Mendel90 - greatly improved rigidity

  • The base on the Mendel90 is a single flat piece. This provides sturdy mounting points as well as preventing "parallelogramming".
  • The Y-rods attached to the base on the top, along with two aluminum box section tubes on the bottom of the base, help stiffen the base and reduce bending.
  • The uprights are made from three pieces: an upside-down U-shape braced with rectangles behind it. There is thus no possibility of sideways "parallelogramming", nor can the uprights move backwards or forwards.
  • However as with all the Mendel designs, due to them being like a "toblerone", one of the base's corners can be lifted up whilst the others remain still on the ground.

The only way to "fix" the reliance on gravity would be to change the design to a cube, as any efforts to provide triangular bracing of the "toblerone" and still maintain that "toblerone" shape would need to go through the actual build area, which would be unacceptable to most operators.

One possibility would be to add a plate (or Ultimaker2-style frame) right across the full height and width of the back, then another board across the top, creating an enclosed space.
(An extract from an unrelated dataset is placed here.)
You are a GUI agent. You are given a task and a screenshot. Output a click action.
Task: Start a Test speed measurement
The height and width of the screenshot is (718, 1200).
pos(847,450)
This would create a rigid cube area out of the back half of the Mendel90, with the front half protruding out. As the front half of the base is supported by the Y-rods (and the aluminium box-section) the whole assembly would be totally rigid in all six degrees of freedom.

In practice, without this design enhancement, despite the Mendel90 needing to be operated on a flat, rigid surface this 3D printer design is actually really good: all of the issues except the reliance on gravity when compared to the original Mendel are solved. Its designer regularly operated it at up to 150mm/s and speeds of 200mm/s have been reported without significant degradation of print quality when using a 0.4mm nozzle.